のん

ライオン・キングののんのレビュー・感想・評価

ライオン・キング(2019年製作の映画)
3.9
ハリウッドCG技術のエポックメイキング


映像技術というのはある瞬間にブレイクスルーが起きる。スピルバーグの『ジュラシックパーク』とキャメロンの『アバター』がその好例だろう。


マーベル映画では『アイアンマン』のメガホンを撮りながら、役者としても存在感を発揮しているジョン・ファヴローは、『ジャングルブック』で映像技術を一歩進めることに成功した。主役以外はすべてCGという画期的な映画で、世界的にも大ヒットを記録した。



『ライオンキング』はさらにその先をいく。なんと冒頭のワンカットを除き、背景もキャラクターもすべてフルCGで描かれる。

これをアニメーションと呼ぶか、実写と呼ぶかは確かに議論が別れそうなところ。アニメと呼ぶにはあまりにもリアルに寄りすぎているし、かといってほとんどすべてがコンピュータグラフィックスの映画を実写と定義するのはあまりに乱暴だろう。(冒頭シーンだけ実写なのはアニメーションとの差異を強調するため?)

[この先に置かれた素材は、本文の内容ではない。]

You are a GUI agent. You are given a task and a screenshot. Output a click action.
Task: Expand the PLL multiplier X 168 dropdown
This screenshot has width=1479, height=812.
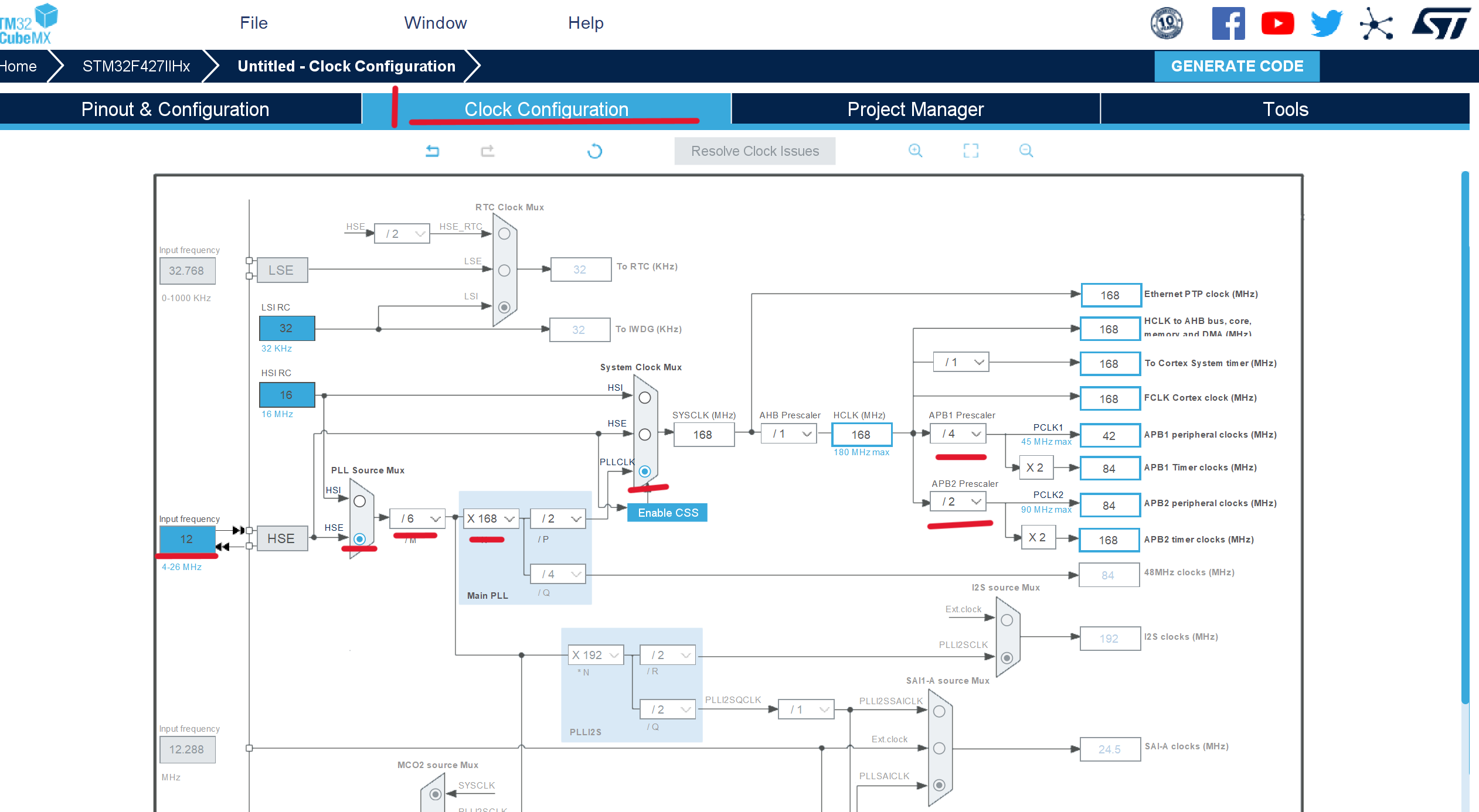[491, 518]
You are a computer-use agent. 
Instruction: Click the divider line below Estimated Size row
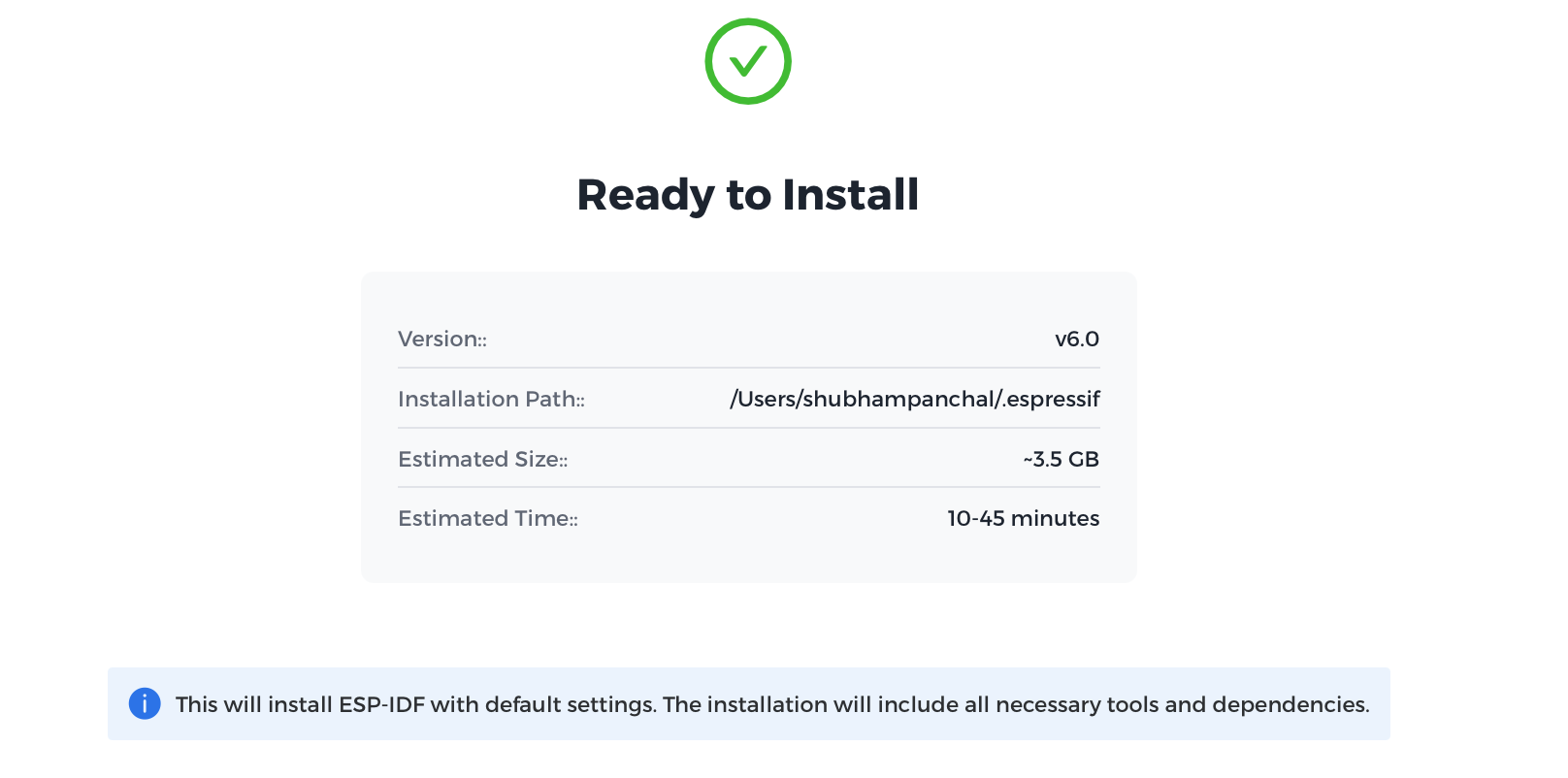pos(748,487)
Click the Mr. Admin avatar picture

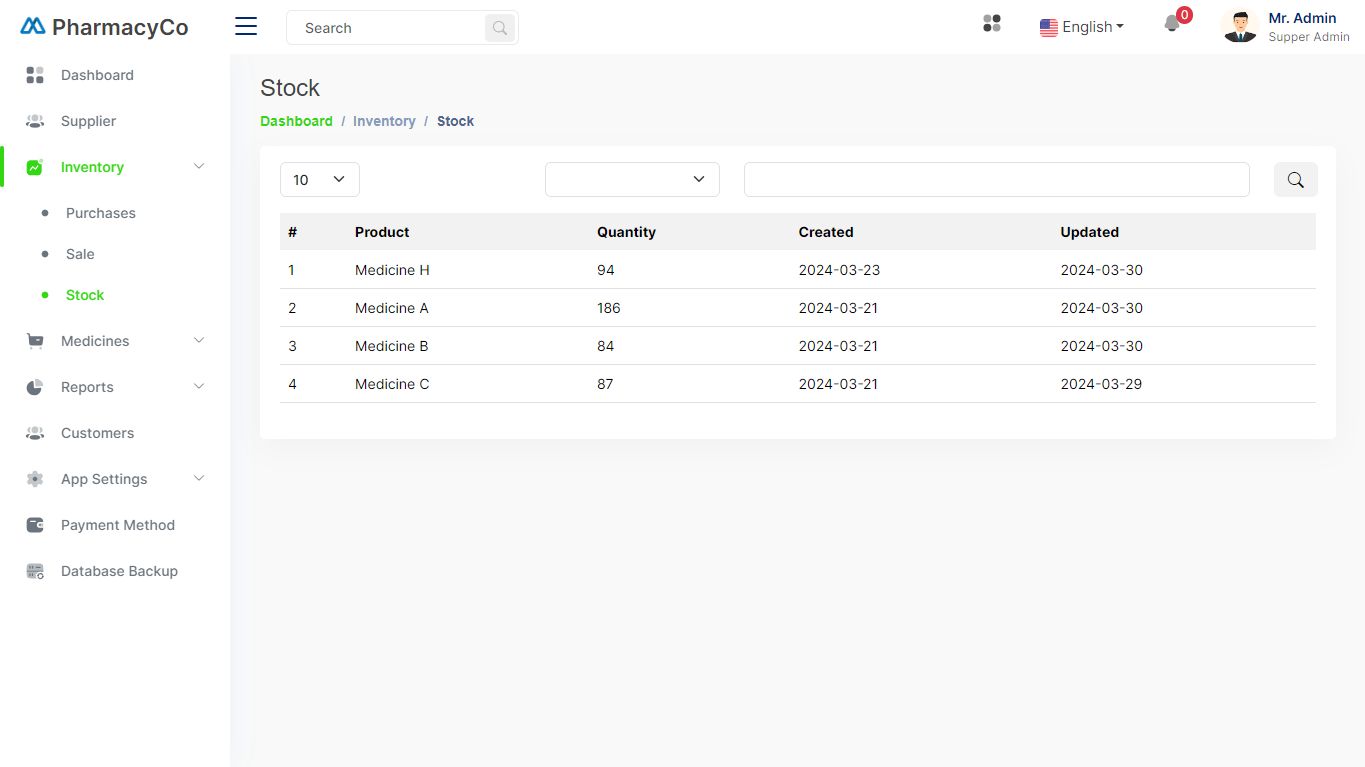[1240, 27]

ストーリーについてはオリジナルから何も足さない、何も引かない。『アラジン』がオリジナル要素に現代的価値観を反映させていたのに対して、本作は物語において、あえて語るべき必然性が見当たらない。100パーセントオリジナルの精神性を受け継いでいる。


むしろ2019年のいま、ハリウッドが『ライオンキング』を公開する大義は飽和状態にあった映像技術の進化を、後世に残すためだったと考えるほうが自然だろう。映画が俳優すら必要としなくなった時代にハリウッドはこれからどのような映画を作っていくのか、その一つのエポックメイキングだと思う。